[Recorded data]

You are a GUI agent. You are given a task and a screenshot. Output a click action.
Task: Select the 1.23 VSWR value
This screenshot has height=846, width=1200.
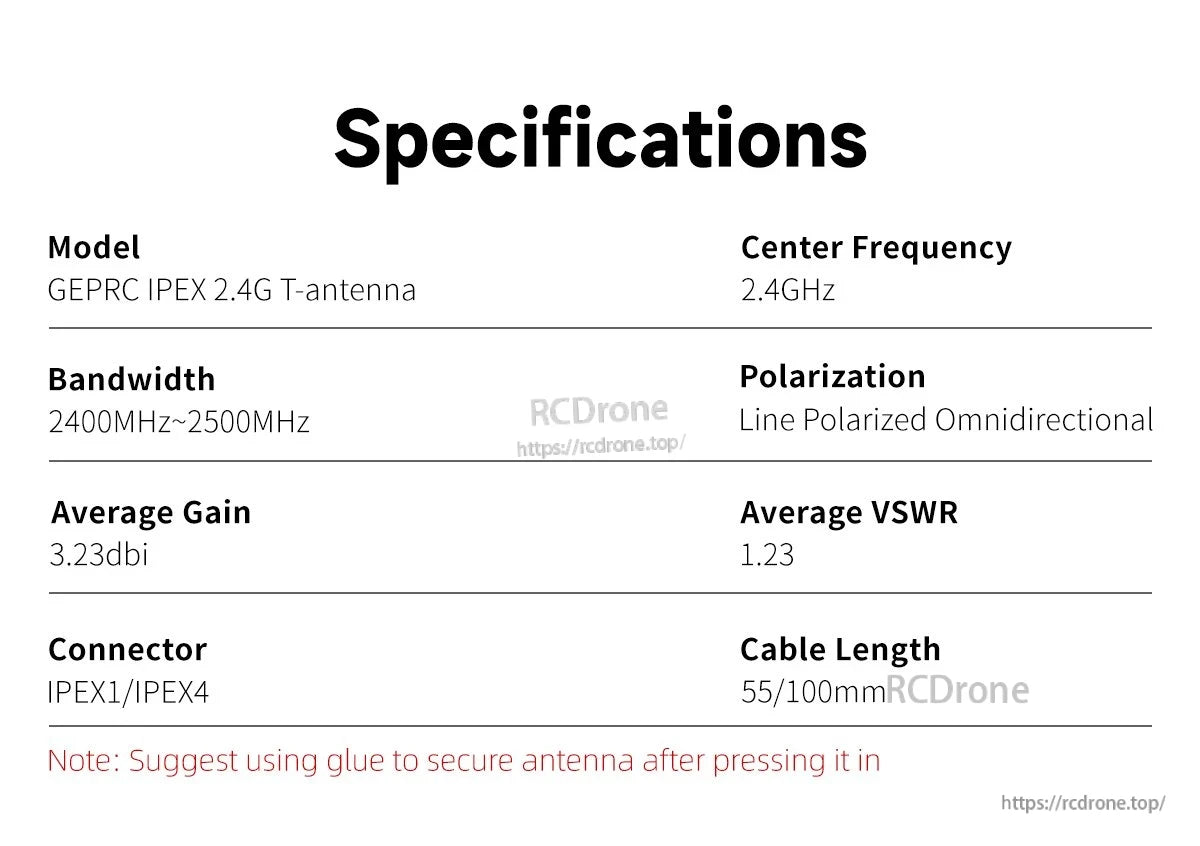[767, 554]
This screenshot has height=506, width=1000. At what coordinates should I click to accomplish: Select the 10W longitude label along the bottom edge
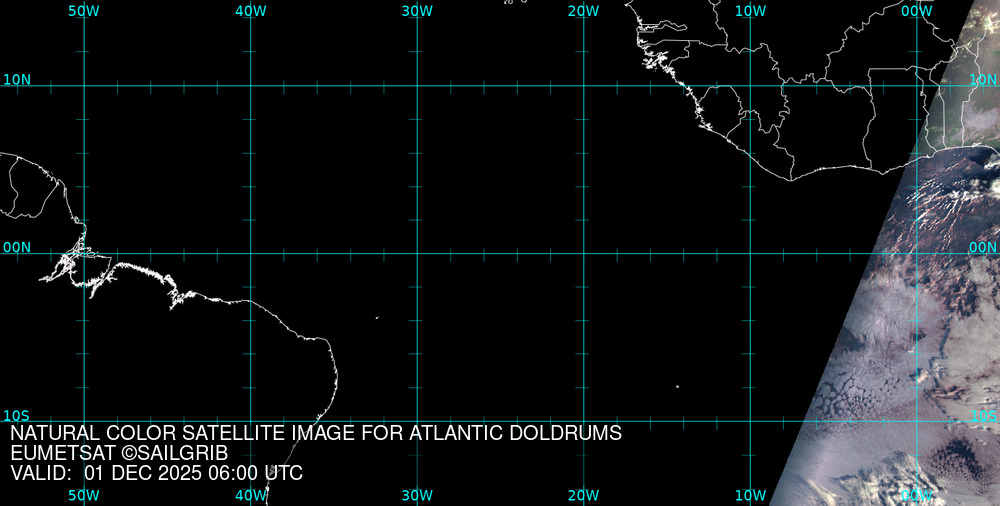point(750,495)
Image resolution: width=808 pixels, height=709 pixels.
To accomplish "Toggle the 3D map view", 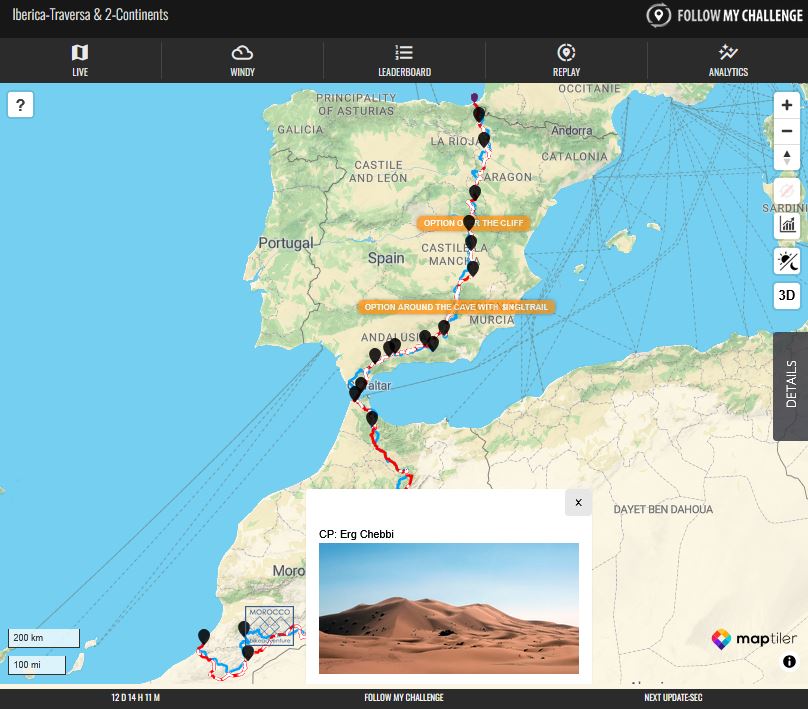I will click(787, 295).
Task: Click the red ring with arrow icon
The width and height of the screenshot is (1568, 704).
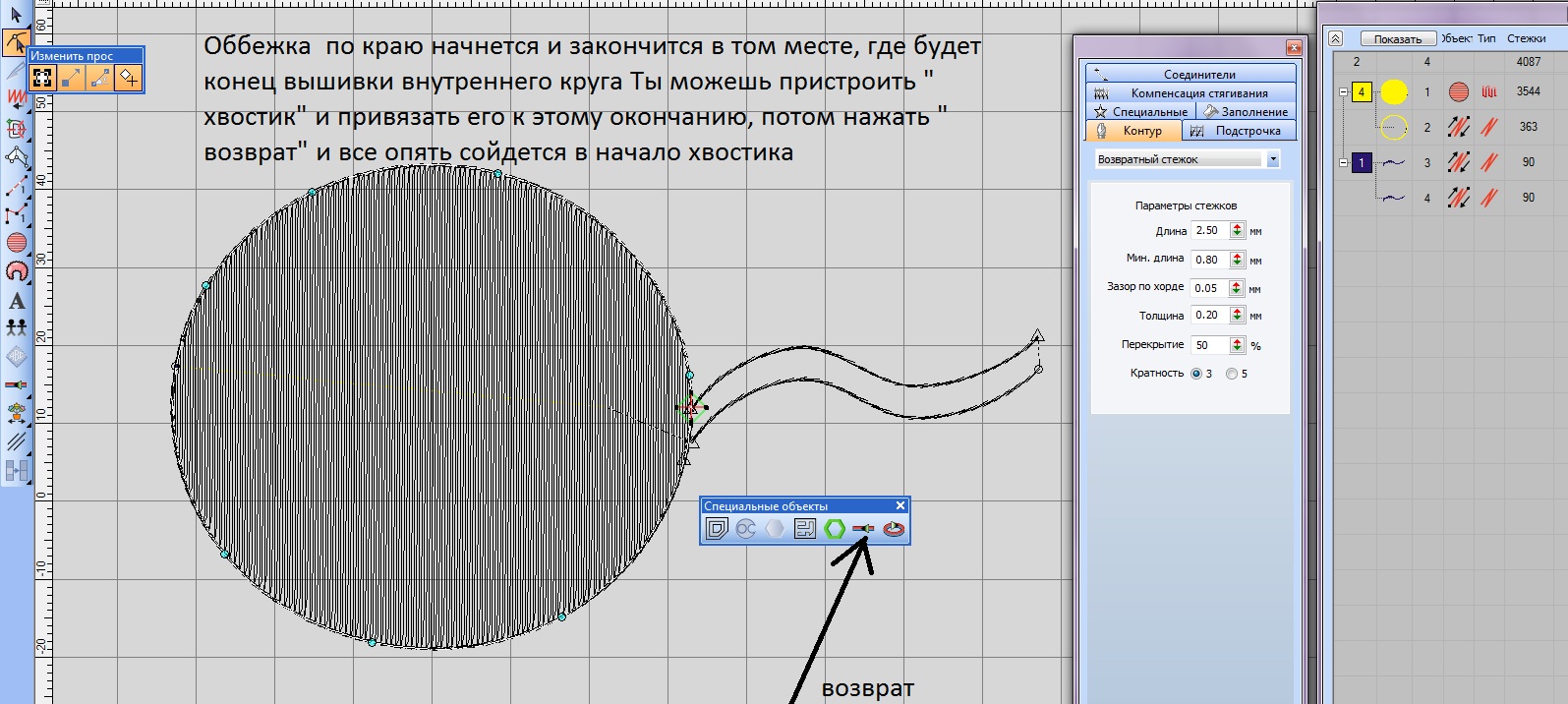Action: click(x=893, y=529)
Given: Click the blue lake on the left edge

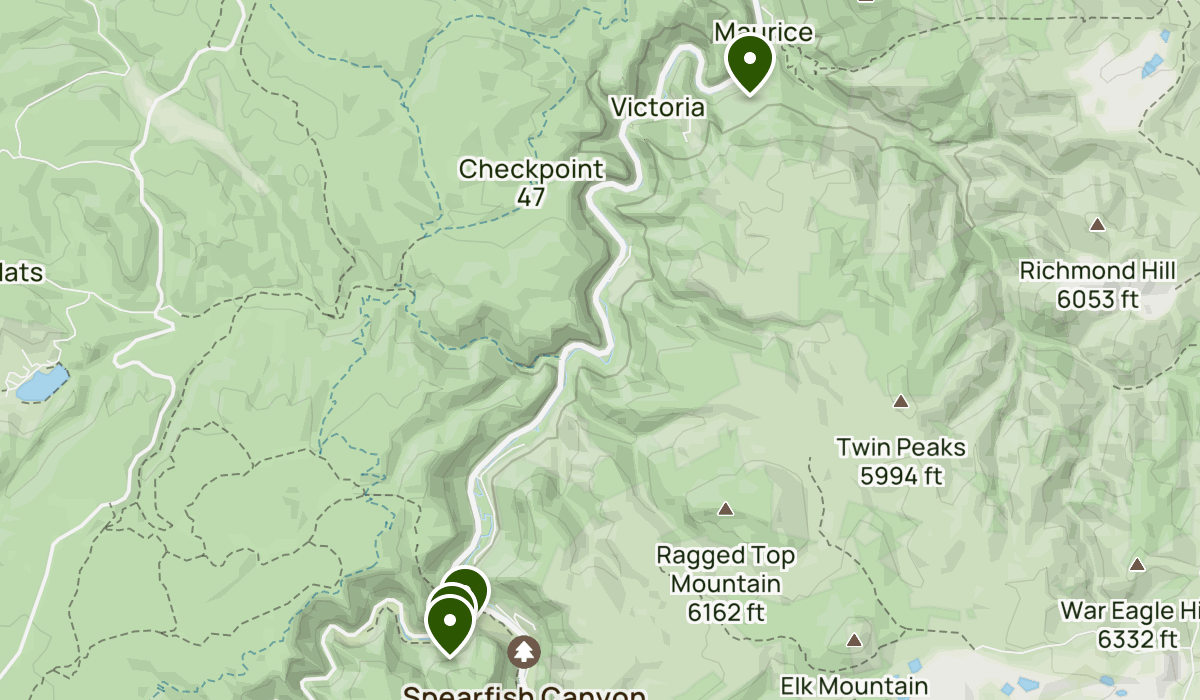Looking at the screenshot, I should pyautogui.click(x=40, y=381).
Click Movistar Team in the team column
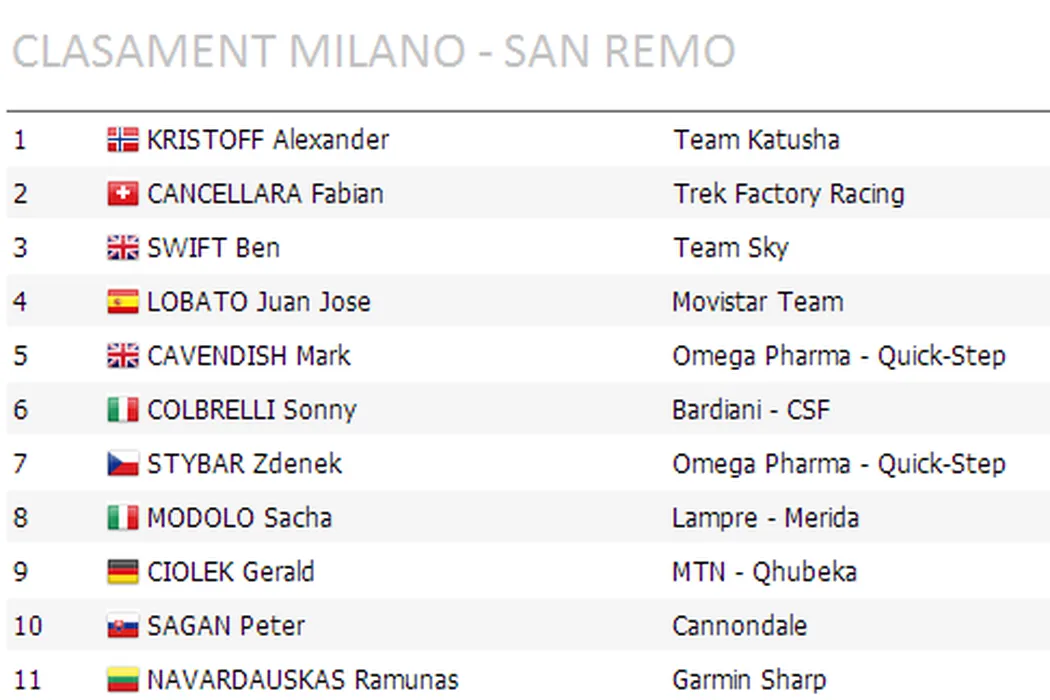Viewport: 1050px width, 700px height. point(757,302)
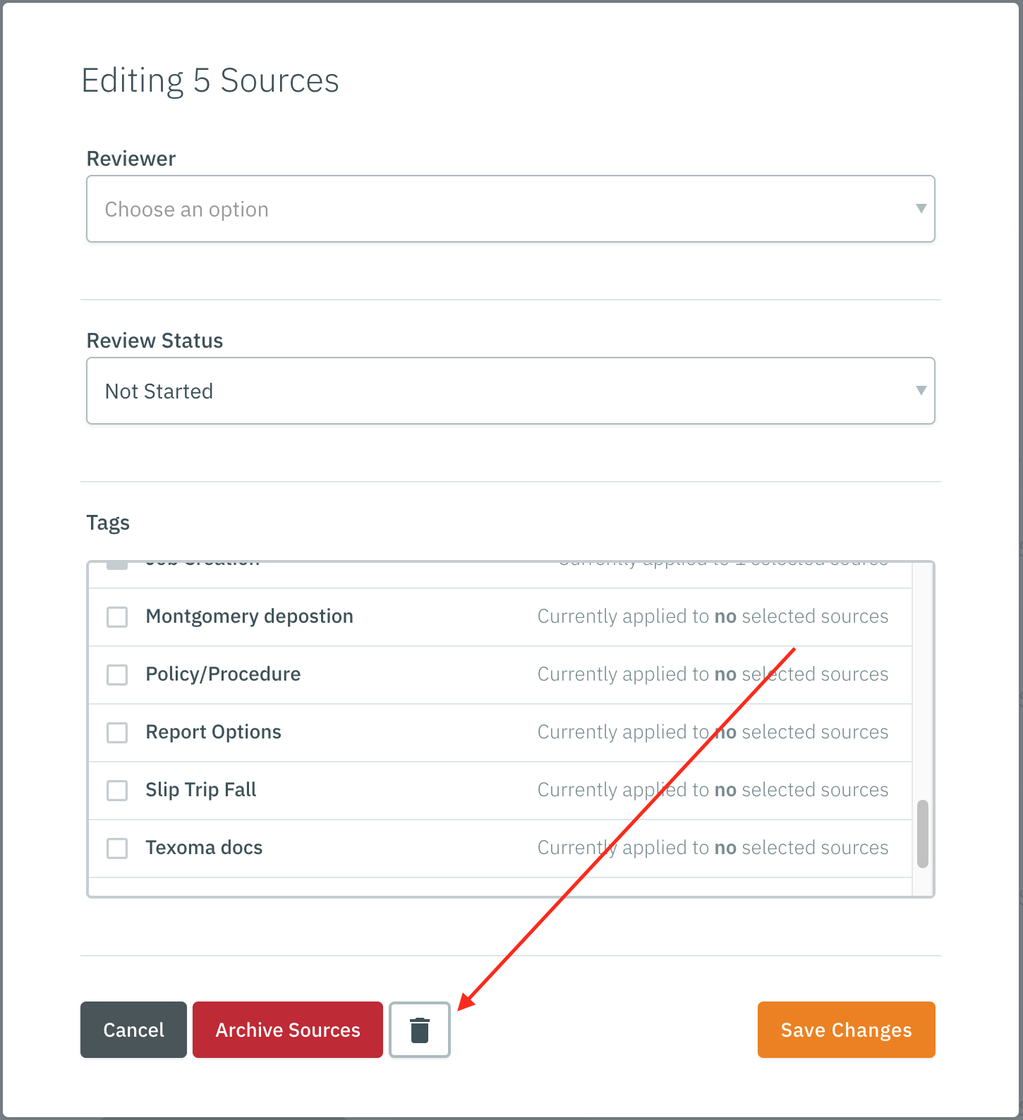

• TASK BRIEF
Each line from the one containing "The width and" through the last line above should be retyped exactly, and no other line. Any picture is to be left out.

• TASK RESULT
The width and height of the screenshot is (1568, 704).
Action: click(x=893, y=529)
Given: Click the blue lake on the left edge

Looking at the screenshot, I should pyautogui.click(x=40, y=381).
Click Movistar Team in the team column
Viewport: 1050px width, 700px height. point(757,302)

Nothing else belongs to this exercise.